Inmiddels, nu de debuutprijs niet meer bestaat, probeer ik me alsnog vrijwillig te plooien naar de mores van die oud-collega-juryleden (ik ben hardleers, maar met mate), ook al heb ik weinig fiducie in de juistheid van de veronderstelling dat een boek, dat aan het begin van de leesgang zo goed als waardeloos lijkt, in het laatste kwart bijvoorbeeld opeens briljant of minstens goed of misschien maar passabel zou kunnen blijken te zijn. Vandaag echter heb ik, nadat ik volgens mijn e-lezer 38% van het boek had gelezen, toch weer een lectuur afgebroken, meer in het bijzonder toen ik me uitermate te ergeren begon aan enkele stilistische eigenaardigheden in combinatie met mijn goed onderhouden weerzin (daar zorgen de nieuwbakken auteurs wel voor) tegen ik-vertellers, zeker als die evident autobiografisch van aard zijn en gelieerd zijn aan een auteur van jeugdige leeftijd, wie het interessant heeft geleken maar weer eens iets te vertellen over hoe het is om, weerspannig en wel, volwassen te worden. Het lezend oog stokte definitief onder invloed van het onbeholpen debutantentaalgebruik, in combinatie met een door een overweldigende hoeveelheid schrijversnavelpluis aan het oog onttrokken zicht op interessante gebeurtenissen en dito personages, om het anders te zeggen.

Zo'n coming-of-age-roman, zo'n adolescentenvertelling waar ik niet doorheen kom, heeft steevast geen interessante verhaallijn, laat staan een iets complexere structuur met meerdere verhaallijnen, en struikelt slechts voort van de ene lullige anekdote naar het andere losse voorvalletje met als kantelpunten 'oh ja, ook dit nog' en 'en toen'. Omdat het perspectief van de jeugdige held of heldin benepen is en het kleine privé-leed toch imponerend moet lijken, ondergaat de vertelling, niet gehinderd door verstandig ingrijpen door een redacteur, een linguïstische botox-behandeling met als hoofdingrediënten een rijke verzameling aan zogeheten intensiveerders. Iets wat niet leuk is, wordt dan dus de hel genoemd, huilen gaat door het leven als janken. En als er geen (vergrotende) synoniemen voorhanden zijn, plakt de zich meestal stierlijk vervelende, als hoofdfiguur van de roman nauwelijks verhulde auteur 69 keer verschrikkelijk voor een bijvoeglijke of bijwoordelijke bepaling, en 298 maal heel, waarvan 38 keer in de vorm van de collatie echt heel. De lezer mocht eens twijfelen. Echt lijkt sowieso het goedkoopste bestanddeel van de literaire pimp-actie want het is niet minder dan 313 maal aan te treffen in het boek dat ik vandaag niet uit las. Nooit heeft  er iemand iets alleen gedaan, maar het zijn ze allemaal (69 maal) die het doen en iedereen (78). En wat ze doen, zijn dan vaak dingen (71).

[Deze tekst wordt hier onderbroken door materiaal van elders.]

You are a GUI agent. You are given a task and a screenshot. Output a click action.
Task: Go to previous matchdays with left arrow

Vaste begeleider van dit ongezond gezwollen proza is een patina van spreektalige stoplappen als trouwens (13), precies (43), weet je wel (46), natuurlijk (67), de of het of een soort (69), dus (174), gewoon (227), wel (245), om nog maar te zwijgen van het ook in alle overdadigheid uit de kroeg bekende ik (500).*


*Naam van de auteur en titel van de betreffende roman zijn bekend bij de redactie.

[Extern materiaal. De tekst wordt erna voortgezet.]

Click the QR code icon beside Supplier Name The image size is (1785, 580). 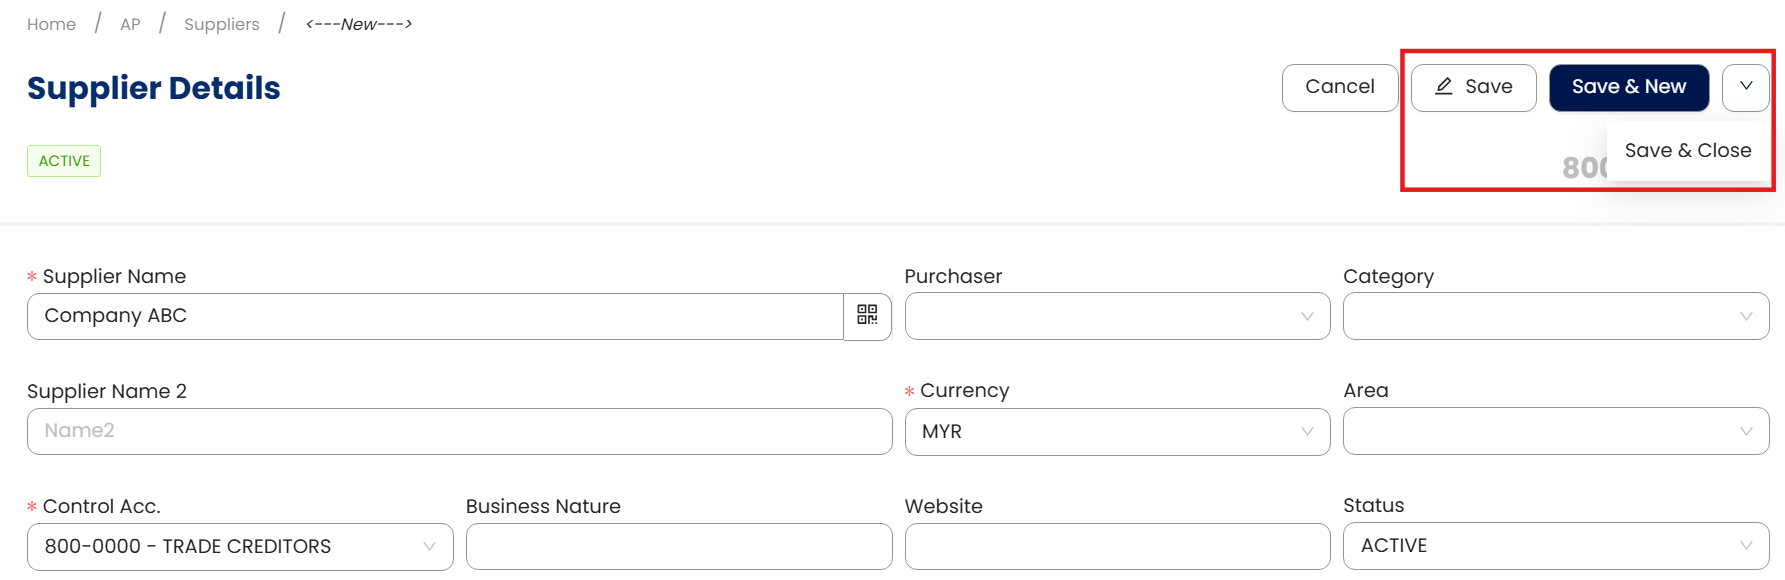tap(867, 316)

Vergelijking/Relativering: het net niet geheel betekenisloze, weliswaar functionele maar stilistisch volkomen smaak- en kleurloze woordje is komt er ook 500 maal in voor. Voor Contouren van Rachel Cusk zijn de respectieve frequenties 500 en 211, voor Woeste hoogten van Emily Brontë 500 en 500, voor Het tegenovergestelde van een mens van Lieke Marsman 500 en 422, voor De geruchten van Hugo Claus 500 en 500, Concept M van Aafke Romeijn 464 en 500, Wij zijn licht van Gerda Blees 500 en 500, Dublinezen van James Joyce 500 en 417, Vertel het iemand van Rachida Lamrabet 500 en 262. Kortom: ik geloof dat mijn e-lezer niet verder tellen kan dan 500... of ik ben hier gestuit op een mij onbekende subliminale literaire limiet.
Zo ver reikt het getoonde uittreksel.